"How have I touched your constitution?" he cried. "Answer!"
"I know well," said Lucien, still trying to control himself, "you have not done so; but you know well that to alienate any possession of the republic without the consent of the Chambers is unconstitutional."
That last word seemed to drive the Consul beside himself. Once more his head shot above the top of the bath-tub, and with blazing eyes he shook his fist at Lucien.
"Clear out!" he shouted. "'Constitution'! 'Unconstitutional'! 'Republic'! Great words—fine phrases! Do you think you are still at the Club of St. Maximin? We are past that, you had better believe! Parbleu! You phrase it nobly. 'Unconstitutional'! It becomes you well, Sir Knight of the Constitution, to talk that way to me.
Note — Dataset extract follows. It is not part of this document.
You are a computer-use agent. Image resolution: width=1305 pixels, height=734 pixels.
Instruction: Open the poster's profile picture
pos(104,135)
You hadn't the same respect for the Chambers on the eighteenth Brumaire."
Lucien, roused at last, broke in, in a tone as high as Bonaparte's:
"You well know, my dear brother, that your entry into the Five Hundred had no warmer opponent than I. No! I was not your accomplice, but the repairer of the evil which you had done to yourself!—and that at my own peril, and with some generosity on my part, because we did not then agree. Not to boast, I may add that no one in Europe, more than I, has disapproved the sacrilege against the national representation."
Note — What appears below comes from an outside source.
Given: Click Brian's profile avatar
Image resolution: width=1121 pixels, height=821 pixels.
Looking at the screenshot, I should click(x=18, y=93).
Bonaparte's eyes blazed like diamonds.
"Go on—go on!" he thundered. "That's quite too fine a thing to cut short, Sir Orator of the Clubs! But at the same time take note of this: that I shall do just as I please; that I detest, without fearing, your friends the Jacobins!—not one of whom shall remain in France if, as I hope, things continue to remain in my hands; and that, in fine, I snap my fingers at you and your 'national representation.'"
"On my side," shouted Lucien, "I do not snap my fingers at you, Citizen Consul, but I well know what I think about you."
"What do you think about me, Citizen Lucien? Parbleu! I am curious to know. Out with it!"